RECORD EXCERPTS: Begin
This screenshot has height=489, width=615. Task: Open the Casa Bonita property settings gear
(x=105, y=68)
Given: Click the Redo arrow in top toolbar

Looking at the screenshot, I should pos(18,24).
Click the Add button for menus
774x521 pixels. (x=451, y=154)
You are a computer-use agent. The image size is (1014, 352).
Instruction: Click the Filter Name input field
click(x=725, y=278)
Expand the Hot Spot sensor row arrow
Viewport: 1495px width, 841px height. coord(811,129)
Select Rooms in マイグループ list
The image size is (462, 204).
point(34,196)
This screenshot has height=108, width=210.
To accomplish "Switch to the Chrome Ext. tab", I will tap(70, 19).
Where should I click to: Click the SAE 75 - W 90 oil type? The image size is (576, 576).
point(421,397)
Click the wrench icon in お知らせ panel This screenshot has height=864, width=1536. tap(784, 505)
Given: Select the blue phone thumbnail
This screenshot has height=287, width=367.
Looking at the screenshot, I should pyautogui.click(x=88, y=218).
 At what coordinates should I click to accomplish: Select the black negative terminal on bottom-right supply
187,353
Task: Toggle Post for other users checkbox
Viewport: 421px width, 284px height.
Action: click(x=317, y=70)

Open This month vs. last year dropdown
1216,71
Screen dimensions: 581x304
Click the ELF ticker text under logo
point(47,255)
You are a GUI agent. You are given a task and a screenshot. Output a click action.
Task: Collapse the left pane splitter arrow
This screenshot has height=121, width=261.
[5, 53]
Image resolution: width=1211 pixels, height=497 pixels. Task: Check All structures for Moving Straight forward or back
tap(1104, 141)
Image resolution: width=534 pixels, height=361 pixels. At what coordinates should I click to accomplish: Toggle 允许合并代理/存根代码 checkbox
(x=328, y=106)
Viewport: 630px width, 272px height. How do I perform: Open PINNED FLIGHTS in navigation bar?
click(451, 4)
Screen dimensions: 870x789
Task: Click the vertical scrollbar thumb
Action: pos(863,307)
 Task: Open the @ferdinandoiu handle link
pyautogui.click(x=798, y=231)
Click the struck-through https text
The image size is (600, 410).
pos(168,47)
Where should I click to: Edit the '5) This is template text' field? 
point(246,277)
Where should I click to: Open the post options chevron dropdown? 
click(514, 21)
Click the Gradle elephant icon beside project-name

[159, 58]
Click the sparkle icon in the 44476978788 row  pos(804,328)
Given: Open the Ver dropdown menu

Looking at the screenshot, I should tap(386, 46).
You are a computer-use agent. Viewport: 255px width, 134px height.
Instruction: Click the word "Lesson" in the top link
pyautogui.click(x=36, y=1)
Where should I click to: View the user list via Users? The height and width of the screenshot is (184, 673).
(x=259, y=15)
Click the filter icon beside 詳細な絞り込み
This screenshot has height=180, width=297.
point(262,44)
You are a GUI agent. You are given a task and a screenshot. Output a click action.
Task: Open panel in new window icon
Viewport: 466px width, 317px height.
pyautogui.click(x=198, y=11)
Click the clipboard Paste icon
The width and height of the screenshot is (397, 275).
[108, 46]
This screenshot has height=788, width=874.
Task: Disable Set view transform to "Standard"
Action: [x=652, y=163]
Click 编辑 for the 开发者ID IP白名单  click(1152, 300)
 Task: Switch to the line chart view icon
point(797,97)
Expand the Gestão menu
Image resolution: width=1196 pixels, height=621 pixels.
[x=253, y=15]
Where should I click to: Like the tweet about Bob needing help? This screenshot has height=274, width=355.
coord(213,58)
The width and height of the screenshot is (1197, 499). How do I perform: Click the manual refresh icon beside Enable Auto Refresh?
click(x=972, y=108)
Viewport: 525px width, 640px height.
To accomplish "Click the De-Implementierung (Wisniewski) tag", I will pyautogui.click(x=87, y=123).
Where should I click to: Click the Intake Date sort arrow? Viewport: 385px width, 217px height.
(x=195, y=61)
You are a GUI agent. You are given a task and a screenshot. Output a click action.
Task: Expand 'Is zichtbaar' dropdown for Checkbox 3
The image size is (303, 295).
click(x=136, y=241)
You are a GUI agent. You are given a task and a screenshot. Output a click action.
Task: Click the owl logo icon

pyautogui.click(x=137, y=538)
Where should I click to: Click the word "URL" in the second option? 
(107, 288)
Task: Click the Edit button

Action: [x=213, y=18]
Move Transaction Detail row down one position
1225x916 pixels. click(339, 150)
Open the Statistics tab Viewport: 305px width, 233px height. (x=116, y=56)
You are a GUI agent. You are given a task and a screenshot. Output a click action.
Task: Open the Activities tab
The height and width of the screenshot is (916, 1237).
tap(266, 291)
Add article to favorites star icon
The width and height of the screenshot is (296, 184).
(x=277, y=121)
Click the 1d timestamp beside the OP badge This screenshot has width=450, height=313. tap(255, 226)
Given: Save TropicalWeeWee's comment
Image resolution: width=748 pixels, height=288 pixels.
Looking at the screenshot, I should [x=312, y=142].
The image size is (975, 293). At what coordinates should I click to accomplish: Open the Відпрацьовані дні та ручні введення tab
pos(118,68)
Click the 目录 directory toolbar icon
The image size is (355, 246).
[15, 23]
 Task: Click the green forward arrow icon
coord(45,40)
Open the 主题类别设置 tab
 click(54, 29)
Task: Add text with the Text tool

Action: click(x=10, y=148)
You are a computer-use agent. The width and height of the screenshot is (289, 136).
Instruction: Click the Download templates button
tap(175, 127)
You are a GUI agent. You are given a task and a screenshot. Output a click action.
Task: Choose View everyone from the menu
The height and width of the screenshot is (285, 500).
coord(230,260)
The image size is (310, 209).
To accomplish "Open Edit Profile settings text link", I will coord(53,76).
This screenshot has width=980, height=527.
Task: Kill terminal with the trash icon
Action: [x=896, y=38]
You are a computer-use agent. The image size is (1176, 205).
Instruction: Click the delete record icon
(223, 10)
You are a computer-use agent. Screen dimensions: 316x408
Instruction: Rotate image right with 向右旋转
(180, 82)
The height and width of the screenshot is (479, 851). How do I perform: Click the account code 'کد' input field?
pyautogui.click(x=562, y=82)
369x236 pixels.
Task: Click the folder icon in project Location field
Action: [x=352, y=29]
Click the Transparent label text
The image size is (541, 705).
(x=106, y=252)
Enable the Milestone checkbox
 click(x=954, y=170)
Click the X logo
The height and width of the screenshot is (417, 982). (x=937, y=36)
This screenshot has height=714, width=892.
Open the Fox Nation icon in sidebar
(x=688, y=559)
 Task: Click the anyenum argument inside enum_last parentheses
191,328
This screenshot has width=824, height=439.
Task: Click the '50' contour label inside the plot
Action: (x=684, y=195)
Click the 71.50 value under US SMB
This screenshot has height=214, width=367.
RECORD EXCERPTS: End
== GOAL OF THE EXERCISE ==
Word for word, set down every line of the material above.

== SOLUTION TO THIS TASK ==
This screenshot has height=489, width=615. Task: Open the Casa Bonita property settings gear
(x=105, y=68)
Given: Click the Redo arrow in top toolbar

Looking at the screenshot, I should pos(18,24).
Click the Add button for menus
774x521 pixels. (x=451, y=154)
You are a computer-use agent. The image size is (1014, 352).
Instruction: Click the Filter Name input field
click(x=725, y=278)
Expand the Hot Spot sensor row arrow
Viewport: 1495px width, 841px height. coord(811,129)
Select Rooms in マイグループ list
The image size is (462, 204).
point(34,196)
This screenshot has height=108, width=210.
To accomplish "Switch to the Chrome Ext. tab", I will tap(70, 19).
Where should I click to: Click the SAE 75 - W 90 oil type? The image size is (576, 576).
point(421,397)
Click the wrench icon in お知らせ panel This screenshot has height=864, width=1536. tap(784, 505)
Given: Select the blue phone thumbnail
This screenshot has height=287, width=367.
Looking at the screenshot, I should pyautogui.click(x=88, y=218).
 At what coordinates should I click to accomplish: Select the black negative terminal on bottom-right supply
187,353
Task: Toggle Post for other users checkbox
Viewport: 421px width, 284px height.
Action: click(x=317, y=70)

Open This month vs. last year dropdown
1216,71
Screen dimensions: 581x304
Click the ELF ticker text under logo
point(47,255)
You are a GUI agent. You are given a task and a screenshot. Output a click action.
Task: Collapse the left pane splitter arrow
This screenshot has height=121, width=261.
[5, 53]
Image resolution: width=1211 pixels, height=497 pixels. Task: Check All structures for Moving Straight forward or back
tap(1104, 141)
Image resolution: width=534 pixels, height=361 pixels. At what coordinates should I click to accomplish: Toggle 允许合并代理/存根代码 checkbox
(x=328, y=106)
Viewport: 630px width, 272px height. How do I perform: Open PINNED FLIGHTS in navigation bar?
click(451, 4)
Screen dimensions: 870x789
Task: Click the vertical scrollbar thumb
Action: pos(863,307)
 Task: Open the @ferdinandoiu handle link
pyautogui.click(x=798, y=231)
Click the struck-through https text
The image size is (600, 410).
pos(168,47)
Where should I click to: Edit the '5) This is template text' field? 
point(246,277)
Where should I click to: Open the post options chevron dropdown? 
click(514, 21)
Click the Gradle elephant icon beside project-name

[159, 58]
Click the sparkle icon in the 44476978788 row  pos(804,328)
Given: Open the Ver dropdown menu

Looking at the screenshot, I should tap(386, 46).
You are a computer-use agent. Viewport: 255px width, 134px height.
Instruction: Click the word "Lesson" in the top link
pyautogui.click(x=36, y=1)
Where should I click to: View the user list via Users? The height and width of the screenshot is (184, 673).
(x=259, y=15)
Click the filter icon beside 詳細な絞り込み
This screenshot has height=180, width=297.
point(262,44)
You are a GUI agent. You are given a task and a screenshot. Output a click action.
Task: Open panel in new window icon
Viewport: 466px width, 317px height.
pyautogui.click(x=198, y=11)
Click the clipboard Paste icon
The width and height of the screenshot is (397, 275).
[108, 46]
This screenshot has height=788, width=874.
Task: Disable Set view transform to "Standard"
Action: [x=652, y=163]
Click 编辑 for the 开发者ID IP白名单  click(1152, 300)
 Task: Switch to the line chart view icon
point(797,97)
Expand the Gestão menu
Image resolution: width=1196 pixels, height=621 pixels.
[x=253, y=15]
Where should I click to: Like the tweet about Bob needing help? This screenshot has height=274, width=355.
coord(213,58)
The width and height of the screenshot is (1197, 499). How do I perform: Click the manual refresh icon beside Enable Auto Refresh?
click(x=972, y=108)
Viewport: 525px width, 640px height.
To accomplish "Click the De-Implementierung (Wisniewski) tag", I will pyautogui.click(x=87, y=123).
Where should I click to: Click the Intake Date sort arrow? Viewport: 385px width, 217px height.
(x=195, y=61)
You are a GUI agent. You are given a task and a screenshot. Output a click action.
Task: Expand 'Is zichtbaar' dropdown for Checkbox 3
The image size is (303, 295).
click(x=136, y=241)
You are a GUI agent. You are given a task and a screenshot. Output a click action.
Task: Click the owl logo icon

pyautogui.click(x=137, y=538)
Where should I click to: Click the word "URL" in the second option? 
(107, 288)
Task: Click the Edit button

Action: [x=213, y=18]
Move Transaction Detail row down one position
1225x916 pixels. click(339, 150)
Open the Statistics tab Viewport: 305px width, 233px height. (x=116, y=56)
You are a GUI agent. You are given a task and a screenshot. Output a click action.
Task: Open the Activities tab
The height and width of the screenshot is (916, 1237).
tap(266, 291)
Add article to favorites star icon
The width and height of the screenshot is (296, 184).
(x=277, y=121)
Click the 1d timestamp beside the OP badge This screenshot has width=450, height=313. tap(255, 226)
Given: Save TropicalWeeWee's comment
Image resolution: width=748 pixels, height=288 pixels.
Looking at the screenshot, I should [x=312, y=142].
The image size is (975, 293). At what coordinates should I click to accomplish: Open the Відпрацьовані дні та ручні введення tab
pos(118,68)
Click the 目录 directory toolbar icon
The image size is (355, 246).
[15, 23]
 Task: Click the green forward arrow icon
coord(45,40)
Open the 主题类别设置 tab
 click(54, 29)
Task: Add text with the Text tool

Action: click(x=10, y=148)
You are a computer-use agent. The width and height of the screenshot is (289, 136).
Instruction: Click the Download templates button
tap(175, 127)
You are a GUI agent. You are given a task and a screenshot. Output a click action.
Task: Choose View everyone from the menu
The height and width of the screenshot is (285, 500).
coord(230,260)
The image size is (310, 209).
To accomplish "Open Edit Profile settings text link", I will coord(53,76).
This screenshot has width=980, height=527.
Task: Kill terminal with the trash icon
Action: [x=896, y=38]
You are a computer-use agent. The image size is (1176, 205).
Instruction: Click the delete record icon
(223, 10)
You are a computer-use agent. Screen dimensions: 316x408
Instruction: Rotate image right with 向右旋转
(180, 82)
The height and width of the screenshot is (479, 851). How do I perform: Click the account code 'کد' input field?
pyautogui.click(x=562, y=82)
369x236 pixels.
Task: Click the folder icon in project Location field
Action: [x=352, y=29]
Click the Transparent label text
The image size is (541, 705).
(x=106, y=252)
Enable the Milestone checkbox
 click(x=954, y=170)
Click the X logo
The height and width of the screenshot is (417, 982). (x=937, y=36)
This screenshot has height=714, width=892.
Open the Fox Nation icon in sidebar
(x=688, y=559)
 Task: Click the anyenum argument inside enum_last parentheses
191,328
This screenshot has width=824, height=439.
Task: Click the '50' contour label inside the plot
Action: (x=684, y=195)
Click the 71.50 value under US SMB
This screenshot has height=214, width=367.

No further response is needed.